# [AZIONI RICHIESTE]
• a. Ricopia dal racconto sull'ospedale di Melzo il passo che comincia con "I medici mi" e prosegue fino a "operato fosse affidabile.".
• b. Per ciascuna affermazione indica se concorda con il racconto sull'ospedale di Melzo, rispondendo sì o no e citando alla lettera le parole che lo stabiliscono: (i) l'intervento subito dalla persona cara è andato bene; (ii) l'ascensore porta subito al reparto; (iii) le infermiere del reparto indossano cuffie sterili.
• c. Prosegui il racconto sull'ospedale di Melzo dopo l'ultima frase riportata.

# [TESTO DEL DOCUMENTO]
|---|

I medici mi sono parsi bravi e l’intervento subito da una persona che mi è cara è andato bene. Del resto, se questa persona è finita ricoverata a Melzo è perché in altri ospedali milanesi si era trovata infinitamente peggio proprio dal punto di vista medico, recentemente, e pare che là, invece, il medico che infine lo ha operato fosse affidabile.

Solo che farsi operare sulla Luna (una Luna malandata, per giunta) non deve essere molto diverso. Perché sorge tra qualche palazzone e un discount e null’altro, l’ospedale di Melzo, e il deserto che ha attorno te lo ritrovi pari pari quando entri, ché non c’è nulla se non un immenso corridoio, odore di mensa malandata, una scala ingannevole che non ti porta ai reparti ma a una porta sbarrata con su un bigliettino scritto con la penna rossa che recita “Psichiatria” e, attraverso i vetri, volti tristissimi di vecchi e qualche donna giovane in pigiama, chini davanti ai rispettivi piatti in un refettorio vecchio e buio, e tu fai dietrofront e scendi alla ricerca della scala giusta per raggiungere la tua meta e trovi un ascensore, finalmente, ma l’ascensore si chiude con te dentro, sì, ma rimane là immobile, e riesci a riaprire le porte e ritenti ma sei sempre lì, a pian terreno, e passa un medico e ti dice, cantilenando: “Ci vogliono le chiaaaaavi….” e tu esci e, finalmente, trovi delle scale un po’ più nuove di quelle che ti avevano fatto finire a Psichiatria e stavolta sbuchi nel reparto giusto, meno male, dove delle infermiere col camice verde ma dei foulard in testa portati da casa, si direbbe, al posto delle cuffie sterili che ti aspetteresti, ti borbottano: “Sì, lo stiamo intubando.” “E quando potrò sapere qualcosa?”, chiedi tu, e loro: “Ah, tanto ci vedrà passare con la barella.”

|---|

# [ELENCO DELLE VOCI]
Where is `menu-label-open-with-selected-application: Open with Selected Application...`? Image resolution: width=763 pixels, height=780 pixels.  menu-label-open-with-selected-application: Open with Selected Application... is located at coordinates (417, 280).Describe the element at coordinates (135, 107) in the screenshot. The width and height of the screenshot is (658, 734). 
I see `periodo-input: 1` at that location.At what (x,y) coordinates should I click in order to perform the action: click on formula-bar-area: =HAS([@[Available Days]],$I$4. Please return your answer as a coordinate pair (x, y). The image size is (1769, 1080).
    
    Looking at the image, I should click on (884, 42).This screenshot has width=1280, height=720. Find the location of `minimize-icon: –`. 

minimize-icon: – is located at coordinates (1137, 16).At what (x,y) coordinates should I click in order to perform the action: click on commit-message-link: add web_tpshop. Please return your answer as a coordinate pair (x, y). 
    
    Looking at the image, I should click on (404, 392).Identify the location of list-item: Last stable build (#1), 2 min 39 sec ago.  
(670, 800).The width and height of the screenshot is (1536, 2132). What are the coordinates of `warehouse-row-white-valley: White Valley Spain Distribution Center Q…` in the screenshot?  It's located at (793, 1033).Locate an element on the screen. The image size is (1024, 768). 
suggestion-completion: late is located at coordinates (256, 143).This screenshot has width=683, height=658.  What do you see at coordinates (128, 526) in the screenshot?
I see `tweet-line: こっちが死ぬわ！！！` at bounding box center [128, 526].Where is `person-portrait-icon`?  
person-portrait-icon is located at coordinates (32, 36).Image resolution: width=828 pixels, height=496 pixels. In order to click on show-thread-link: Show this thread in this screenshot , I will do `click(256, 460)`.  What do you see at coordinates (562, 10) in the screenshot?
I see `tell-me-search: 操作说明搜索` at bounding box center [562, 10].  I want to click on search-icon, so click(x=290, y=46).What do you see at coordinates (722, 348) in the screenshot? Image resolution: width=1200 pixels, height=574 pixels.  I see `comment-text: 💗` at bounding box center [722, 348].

|---|

# [RISPOSTE]
• a.
I medici mi sono parsi bravi e l’intervento subito da una persona che mi è cara è andato bene. Del resto, se questa persona è finita ricoverata a Melzo è perché in altri ospedali milanesi si era trovata infinitamente peggio proprio dal punto di vista medico, recentemente, e pare che là, invece, il medico che infine lo ha operato fosse affidabile.

• b.
(i) Sì: "l’intervento subito da una persona che mi è cara è andato bene".
(ii) No: "l’ascensore si chiude con te dentro, sì, ma rimane là immobile".
(iii) No: "dei foulard in testa portati da casa, si direbbe, al posto delle cuffie sterili che ti aspetteresti".

• c.
Forse è il posto più allegro dell’ospedale, la sala d’attesa da dove vedi passare ‘ste barelle dirette verso la sala operatoria. Per il resto, vecchiume e reparti semibui, aria di sporco, infermieri che manco ti guardano, donne delle pulizie che spingono negli ascensori carrelli sobbalzanti da cui trabocca l’acqua con cui hanno appena lavato a terra. E finalmente riportano in camera la persona che ti è cara, appena operata, e la stanza è da tre e non c’è un paravento, nulla che ne tuteli uno straccio di intimità, e arriva un’infermiera mentre sei lì e gli solleva il lenzuolo facendogli, perentoria, non so quale domanda intima e tu scompari, fuggi letteralmente per sottrarlo all’imbarazzo della tua presenza, e ti pare di ricordare che un tempo, quando Milano era una città civile, i familiari venivano allontanati dalla stanza dei malati, prima di certe cose, e adesso, a quanto pare, non più. Del resto, faccio una gran fatica ad associare alla civiltà la Milano triste, sporca e squallida che ho visto in questi due giorni.

Nelle stanze ci sono dei tavolini che, un tempo, dovevano reggere delle tv. Ora, di televisori manco l’ombra. Non una tv, non una radio, niente. Penso al Gaslini di Genova, dove ho visto computer collegati a internet nella camera di piccoli degenti. Io me la ricordavo diversa, Milano. Ma cosa le è preso, che le succede? Perché bella non lo è stata mai, santo cielo, ma funzionante sì. Mi viene voglia di rapirla, la persona che mi è cara e che dorme in questa stanza squallida con la giacca del pigiama buttata addosso alla meno peggio, e di caricarmela su un treno e portarla da me, ché magari non saranno più bravi, a Genova, ma meno squallidi lo sono di sicuro.

Col medico, riesco a parlarci nel “bar” dell’ospedale. E’ una stanzetta a pian terreno, con dei tavolini di plastica da gelateria e una macchinetta che distribuisce merendine al posto del bancone. E’ gentile, il medico, e soddisfatto dei risultati dell’operazione. In fondo, a me interessa questo. Poi, la persona che mi è cara si sveglia e mi manda via: “Dai, vattene, non mi va che rimani in questo ambiente.” E’ reciproco, il desiderio di proteggersi dallo squallore.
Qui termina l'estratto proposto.